■ **Exercise prompt**:
Extend the article below on building a quantitative culture in fixed income trading, beginning right after its last sentence.

■ **Source document**:

MAKING THE SHIFT: Normalising a Quantitative Culture in Fixed Income


By Carl James, Global Head of Fixed Income Trading, Pictet


Quant-driven trading has been around for years, so it’s nothing new, but the pace of change is accelerating as more and more trading desks are adopting this type of trading.

Why is this the case? Regulation is forcing traders to be much more focused on delivering evidence of best execution. The phrase that best encapsulates this is, “show your work”. The standard for evidence is higher and it now has to be predicated on data. At the same time, developments in technology mean data processing is cheaper and data capture is easier. Finally, the people element is changing. The next generation of traders entering our industry is data savvy and knows how to use the data to inform their trading decisions.

The challenge facing many buy-side trading desks is how to effectively integrate these new tools and methodologies while retaining the accrued expertise and time-built relationships already present on the desk.


While there are clear benefits to quantitative methods, no one would reasonably suggest a head of trading make personnel decisions for an entire desk based exclusively on technological proficiency. The need for quantitative thinking depends on the asset class, geography, business mix and other factors. As a head of trading, you need people on the desk that have relationships and market knowledge, but you also need the right blend of people who understand datadriven tools or can write code themselves, in order for the entire (continued from previous page) desk to trade more effectively.

■ **Data extract**:

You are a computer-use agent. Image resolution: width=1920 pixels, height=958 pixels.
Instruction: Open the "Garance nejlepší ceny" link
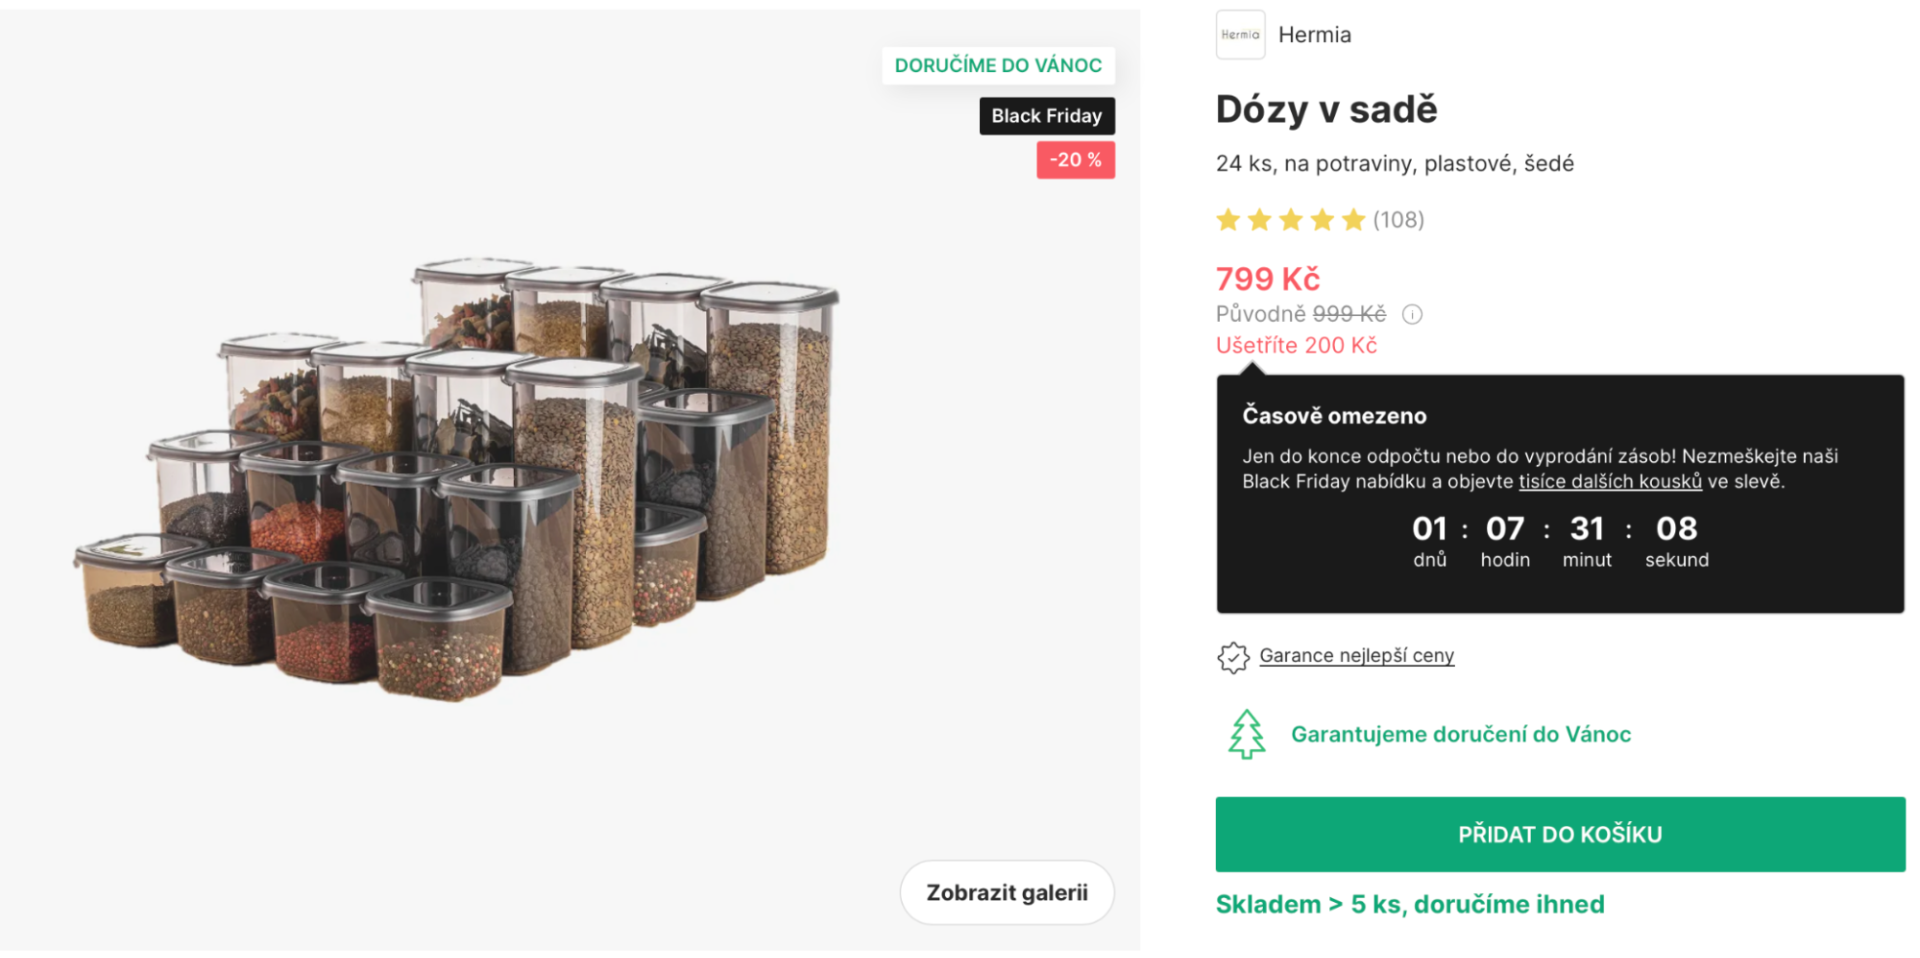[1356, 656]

■ **Response below**:
At Pictet Asset Management, we are making this transition across the front office. We are offering Python programming courses and at a recent offsite, almost everyone in attendance had done this course, including senior people. Rather than just segmenting the dealers to be the hub of data, it has become a cultural element of the whole front office. We work closely on this transition with the portfolio managers and analysts, who are also increasingly data savvy.

It is important to have people on the desk that are able to communicate this new type of additional information to the rest of the team. To do that, we must first ensure they have the tools to pull out that data as well as the data, itself, to analyse and make conclusions from. When you have people who are and are not data savvy, people from each group will come at a challenge from different angles, and the sum of the parts is more than the whole. The person who knows markets can bring their historical experience and the person with the data brings quantitative analysis, and in combination, it is quite powerful.


Cultural change is always difficult, but you can make it less difficult based on how you approach it. As an industry and as a firm, we had to make changes based on MIFID II, but we challenged ourselves to ask how we could turn that into an advantage. Suddenly, this adoption of quantitative tools required for best execution reporting became a soft message. The firm as a whole took a much broader approach to encourage quantitative and digital thinking. We had townhalls looking at digitisation and printing less, not just for environmental reasons, but to encourage the usage of digital tools. Anecdotally, we can see the impact. When we recently moved offices, we were given physical storage space that’s still empty because the desk now stores materials digitally.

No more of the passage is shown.